Exercise prompt >>
From the records below, take each line where the string "Select" shows up and copy it.

Available records >>
##############################
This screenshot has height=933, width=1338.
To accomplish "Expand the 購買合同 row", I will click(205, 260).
##############################
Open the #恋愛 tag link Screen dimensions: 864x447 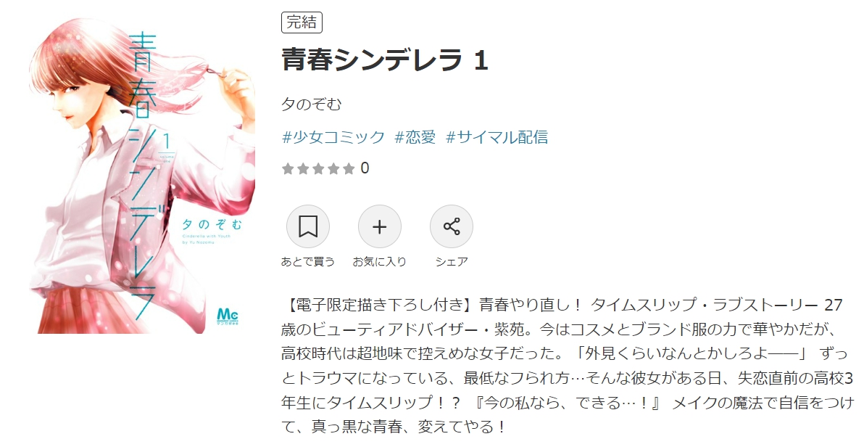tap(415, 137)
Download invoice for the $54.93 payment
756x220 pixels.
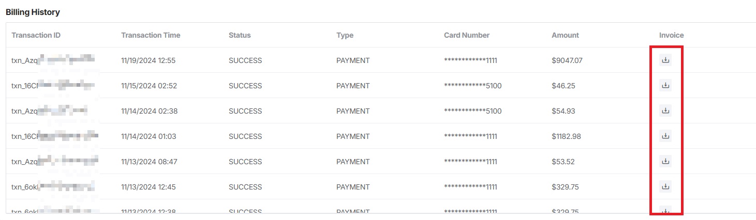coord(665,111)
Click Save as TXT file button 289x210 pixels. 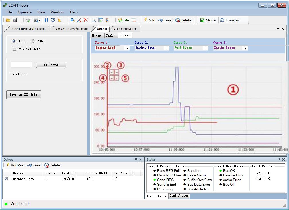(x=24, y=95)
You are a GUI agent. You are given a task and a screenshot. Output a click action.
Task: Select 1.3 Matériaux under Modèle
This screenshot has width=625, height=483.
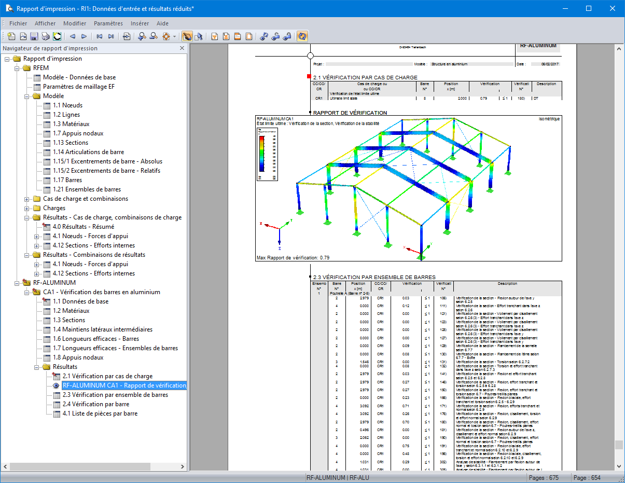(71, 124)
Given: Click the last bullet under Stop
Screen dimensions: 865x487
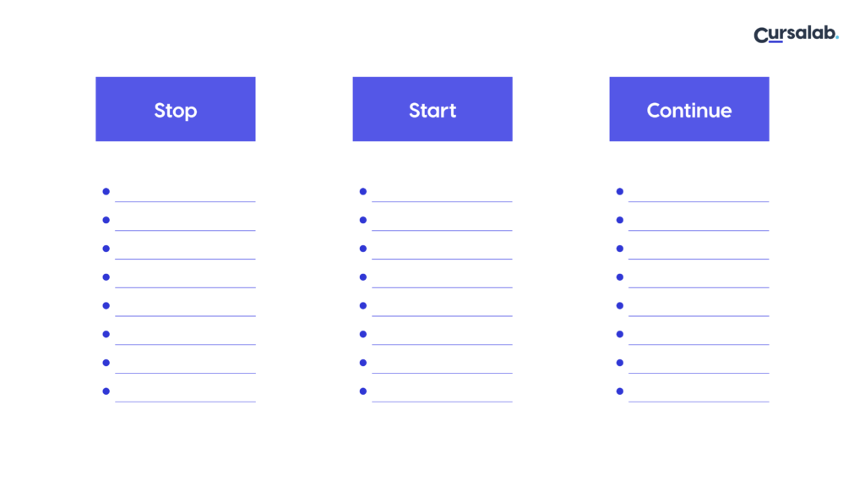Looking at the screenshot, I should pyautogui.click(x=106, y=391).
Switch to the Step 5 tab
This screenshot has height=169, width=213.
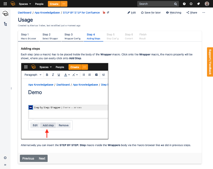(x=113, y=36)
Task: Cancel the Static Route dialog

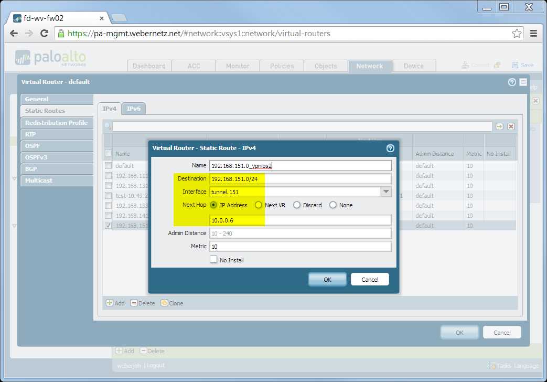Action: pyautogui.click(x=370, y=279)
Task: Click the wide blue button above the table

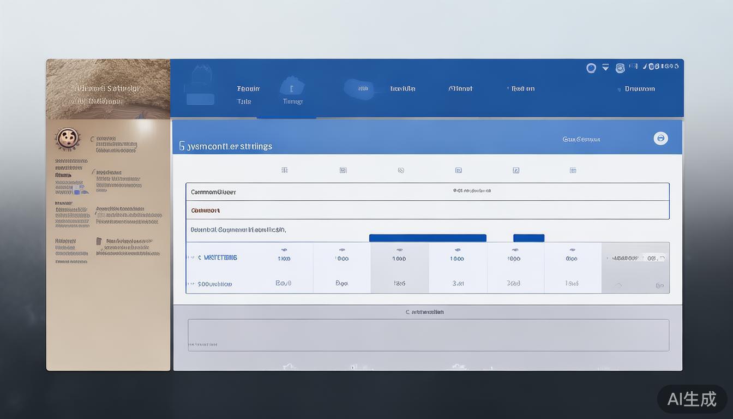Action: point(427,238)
##############################
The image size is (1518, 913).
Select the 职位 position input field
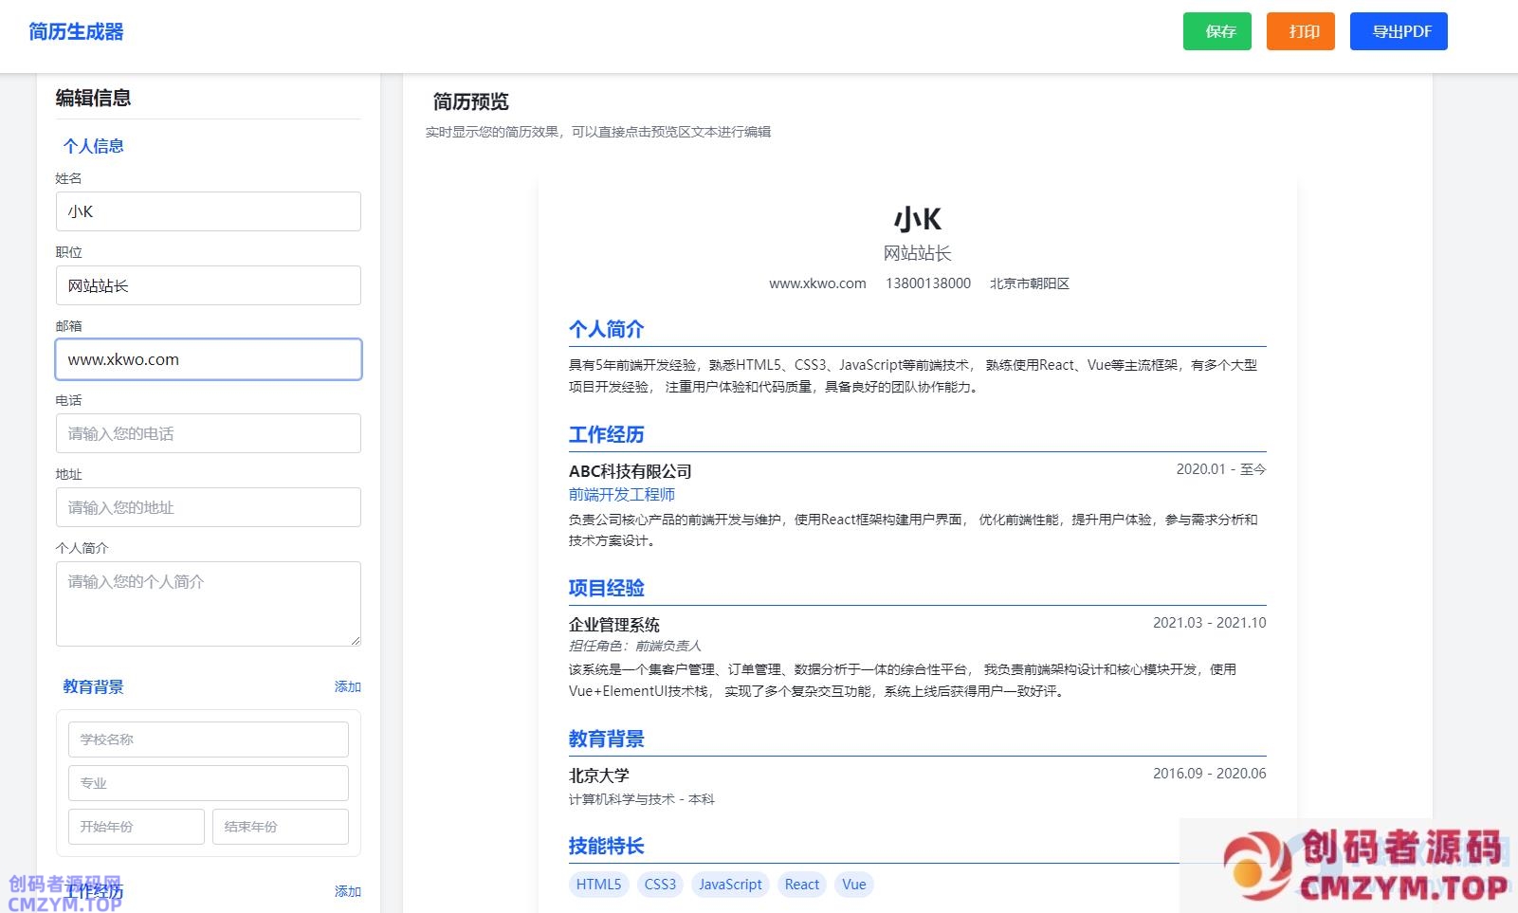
##############################
The completed task >>
Task: Select 1.3 Matériaux under Modèle
Select the 职位 position input field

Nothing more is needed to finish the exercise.